General Paulus, Nov 1942, outside Stalingrad after the launch of Operation Uranus.

 

[BioMes]

The analytical solution for the values listed above is x(4 s)=4.9497e-5 mm which is nowhere near the numerical result but it's likely because of that issue with unexpected response (no vibrations).

When I decreased the spring stiffness by several orders of magnitude (to 0.75398 N/mm) and increased the mass (to 54.286 kg), I got a much better response:

Now the analytical solution is 106.76 mm so way closer to the simulation result (118.923 mm) but still with some visible difference. However, those new values seem to be unrealistic. The problem is that I have absolutely no sense when it comes to selecting inputs for such an abstract benchmark example. I selected those initial values based on the fact that I wanted to model the mass as a cube of a reasonable size (60x60x60 mm) and the spring as a rod of 140 mm length and 8 mm diameter also made of steel with E=210 GPa (hence the calculated stiffness).

@Denial is likely also right that the impulse could be shorter to trigger the dynamic response (so maybe something like ramp from 0 to maximum force in a fraction of a second instead of 2 seconds). I don't want to enter high-speed dynamics here but the current amplitude can be more quasi-static than dynamic. I have to play with those values.

 

[karachun]

Hello, BioMes. I have a couple of questions on your setup.
1) Why not use mass element instead of solid cube so you can directly input mass and have real 1DOF system. I don`t know how to create mass in Abaqus but I don`t think that it is difficult.
2) In first setup your time increment is too coarse. According to mass and stiffness system natural frequency would be f=(k/m)^0.5/2/pi = (75398000/1.748)^0.5/2/pi = 1045 Hz, oscillation period would be 1/1045 ~ 1e-3 s. With time increment of 0.1 s you got 100 unresolved oscillations between two calculated time points! You can not chose timestep randomly. You should perform timestep convergence to ensure that your solution does not depend from timestep size. You can start with time increment size of something like 1/10 of natural oscillation period. It would be 1/1045/10 ~ 1e-4 s. Then you should make 2-3 additional analysis with time increment gradually reduced by factor of 1.5-2 until you notice that result (displacement in your case) almost stop changing and further reduction of timestep don`t change results.

Note that if your timestep is greater than half of 1DOF period than your results are wrong due to Nyquist–Shannon sampling theorem.

https://en.wikipedia.org/wiki/Nyquist–Shannon_sampling_theorem

I don't want to enter high-speed dynamics here but the current amplitude can be more quasi-static than dynamic.
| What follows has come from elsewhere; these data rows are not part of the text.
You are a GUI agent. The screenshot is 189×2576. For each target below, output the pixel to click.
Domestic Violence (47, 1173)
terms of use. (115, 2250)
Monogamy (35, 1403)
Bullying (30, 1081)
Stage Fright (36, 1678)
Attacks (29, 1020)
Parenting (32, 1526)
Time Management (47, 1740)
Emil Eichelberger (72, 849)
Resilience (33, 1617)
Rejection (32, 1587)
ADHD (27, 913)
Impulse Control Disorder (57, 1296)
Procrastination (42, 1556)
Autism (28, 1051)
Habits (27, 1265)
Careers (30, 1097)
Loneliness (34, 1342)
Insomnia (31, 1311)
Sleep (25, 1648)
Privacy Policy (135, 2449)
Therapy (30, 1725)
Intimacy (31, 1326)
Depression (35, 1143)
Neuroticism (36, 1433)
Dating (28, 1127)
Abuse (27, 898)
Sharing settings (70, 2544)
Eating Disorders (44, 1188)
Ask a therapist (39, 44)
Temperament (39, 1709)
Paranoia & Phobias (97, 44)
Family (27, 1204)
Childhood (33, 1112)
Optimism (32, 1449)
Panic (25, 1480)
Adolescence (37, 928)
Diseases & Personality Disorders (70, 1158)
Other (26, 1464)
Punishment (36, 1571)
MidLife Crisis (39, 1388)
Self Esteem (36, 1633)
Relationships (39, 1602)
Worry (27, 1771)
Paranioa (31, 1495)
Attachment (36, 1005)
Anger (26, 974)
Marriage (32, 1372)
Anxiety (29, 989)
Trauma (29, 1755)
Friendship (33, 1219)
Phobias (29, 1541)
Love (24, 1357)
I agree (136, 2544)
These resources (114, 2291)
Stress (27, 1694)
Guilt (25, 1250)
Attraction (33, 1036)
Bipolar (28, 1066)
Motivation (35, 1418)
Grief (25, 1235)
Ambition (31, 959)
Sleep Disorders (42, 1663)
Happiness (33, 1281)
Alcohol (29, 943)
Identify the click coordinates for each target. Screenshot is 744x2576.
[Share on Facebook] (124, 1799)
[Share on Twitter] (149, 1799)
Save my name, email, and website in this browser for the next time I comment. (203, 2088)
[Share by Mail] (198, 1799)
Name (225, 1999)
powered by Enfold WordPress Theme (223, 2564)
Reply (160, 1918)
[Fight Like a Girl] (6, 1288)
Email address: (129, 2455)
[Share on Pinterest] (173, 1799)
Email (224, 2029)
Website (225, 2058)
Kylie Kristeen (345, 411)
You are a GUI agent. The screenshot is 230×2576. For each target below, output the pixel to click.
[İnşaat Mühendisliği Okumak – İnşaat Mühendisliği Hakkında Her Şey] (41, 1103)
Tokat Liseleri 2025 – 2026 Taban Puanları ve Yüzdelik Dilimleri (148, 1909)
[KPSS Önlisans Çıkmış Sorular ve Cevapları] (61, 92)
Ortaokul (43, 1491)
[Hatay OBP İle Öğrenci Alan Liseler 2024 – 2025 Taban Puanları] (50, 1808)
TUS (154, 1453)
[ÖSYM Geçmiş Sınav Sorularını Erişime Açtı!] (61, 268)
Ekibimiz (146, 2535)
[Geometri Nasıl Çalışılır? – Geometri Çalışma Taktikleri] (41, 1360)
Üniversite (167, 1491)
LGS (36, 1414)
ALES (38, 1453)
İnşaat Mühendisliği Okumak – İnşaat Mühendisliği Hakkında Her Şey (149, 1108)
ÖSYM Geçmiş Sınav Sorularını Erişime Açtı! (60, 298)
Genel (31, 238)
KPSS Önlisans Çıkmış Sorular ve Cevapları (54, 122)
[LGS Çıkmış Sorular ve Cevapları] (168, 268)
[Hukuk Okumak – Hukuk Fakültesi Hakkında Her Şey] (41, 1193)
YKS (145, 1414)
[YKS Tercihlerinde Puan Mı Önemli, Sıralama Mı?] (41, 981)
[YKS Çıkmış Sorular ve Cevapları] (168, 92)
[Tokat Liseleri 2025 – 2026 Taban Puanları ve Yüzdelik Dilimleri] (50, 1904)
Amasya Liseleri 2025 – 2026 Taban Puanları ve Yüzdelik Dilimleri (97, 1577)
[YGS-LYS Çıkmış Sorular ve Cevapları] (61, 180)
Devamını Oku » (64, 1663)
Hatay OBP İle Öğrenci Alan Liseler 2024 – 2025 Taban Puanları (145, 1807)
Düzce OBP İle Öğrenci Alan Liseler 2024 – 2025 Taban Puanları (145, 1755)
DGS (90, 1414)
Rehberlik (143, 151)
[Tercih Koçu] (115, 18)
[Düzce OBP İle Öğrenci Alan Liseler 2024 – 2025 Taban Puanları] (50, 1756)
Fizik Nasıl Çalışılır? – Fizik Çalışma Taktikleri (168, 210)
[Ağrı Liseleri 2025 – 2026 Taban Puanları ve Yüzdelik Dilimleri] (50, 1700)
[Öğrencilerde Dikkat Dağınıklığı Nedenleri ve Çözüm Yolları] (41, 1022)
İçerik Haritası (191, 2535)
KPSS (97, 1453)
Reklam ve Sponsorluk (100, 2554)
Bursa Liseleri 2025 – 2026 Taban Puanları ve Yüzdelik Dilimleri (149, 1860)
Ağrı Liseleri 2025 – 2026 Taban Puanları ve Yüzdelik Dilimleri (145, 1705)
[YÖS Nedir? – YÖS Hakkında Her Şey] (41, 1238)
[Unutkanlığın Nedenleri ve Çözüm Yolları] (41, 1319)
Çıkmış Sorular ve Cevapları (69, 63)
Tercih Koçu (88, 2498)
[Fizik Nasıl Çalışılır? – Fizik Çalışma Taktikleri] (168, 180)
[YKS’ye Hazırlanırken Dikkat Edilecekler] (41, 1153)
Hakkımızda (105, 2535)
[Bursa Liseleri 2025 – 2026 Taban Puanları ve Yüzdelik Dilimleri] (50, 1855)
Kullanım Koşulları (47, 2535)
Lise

I have to play with those values.

You have some wrong understanding of how linear dynamics works. You do not need to use some nonlinear high speed dynamics. You just reduce timestep size but your system is still linear.

Therefore first calculate your system natural frequency and period (using hand calculation and FEA) and than select appropriate timestep size. All dynamics starts from natural frequency analysis, don`t neglect it.

And for loading I suppose that loading time t1 should be less than one period of oscillation.

 

[BioMes]

@karachun

Thank you for your valuable tips.

In fact, I'm working on 2 test models and one of them indeed uses point mass element. The other one (with the mass modeled as a cube) is meant to be more versatile so that it can be used in other software, not supporting mass elements. That's also why I modeled the spring as a solid rod and calculated its equivalent stiffness initially.

You are right about the time increment, I forgot about the necessity of its adjustment. However, it's not the cause of the unexpected response here since it doesn't really change my results - for the first case the resulting displacement still directly reflects the excitation and is zero after the impulse ends when I use 1e-4 as the time increment. For the second case, the result is also the same (good but not perfectly agreeing with the analytical calculations) when I change the time increment from 0.1 to 0.01 (the natural frequency is 0.59 Hz in this case).

I guess that I just have to play with k and m values and maybe I will get a bit closer to the analytical result. I will also try with a shorter impulse.

 

[karachun]

I guess that I just have to play with k and m values and maybe I will get a bit closer to the analytical result.

In this case you can just write numbers you want and not bothering with analysis.

To get accurate results you first need to ensure that your input is correct. Here I write input and some pitfalls that may occur (maybe other users can add to this list).
1) Mass and stiffness.
2) Damping. What type of damping? Part of critical damping, viscoelastic damping of Q-factor? There are many methods to define damping you should clarify that you use same method as defined in book.
3) Load. What are book recommendations of load application method? Is it rapid (t1 less than one period of oscillation(T)) of quasi static (t1 is many times greater that T). For quasi static method load time is irrelevant but is loading is rapid than different loading time give different results.
4) Timestep - checked, timestep must be small enough.
5) Analytical results. How you calculate them, it is possible that you made some mistakes? It will be good if you provide formulas from your book and share your calculations for those who don`t have this book. Personally i even don`t know this author.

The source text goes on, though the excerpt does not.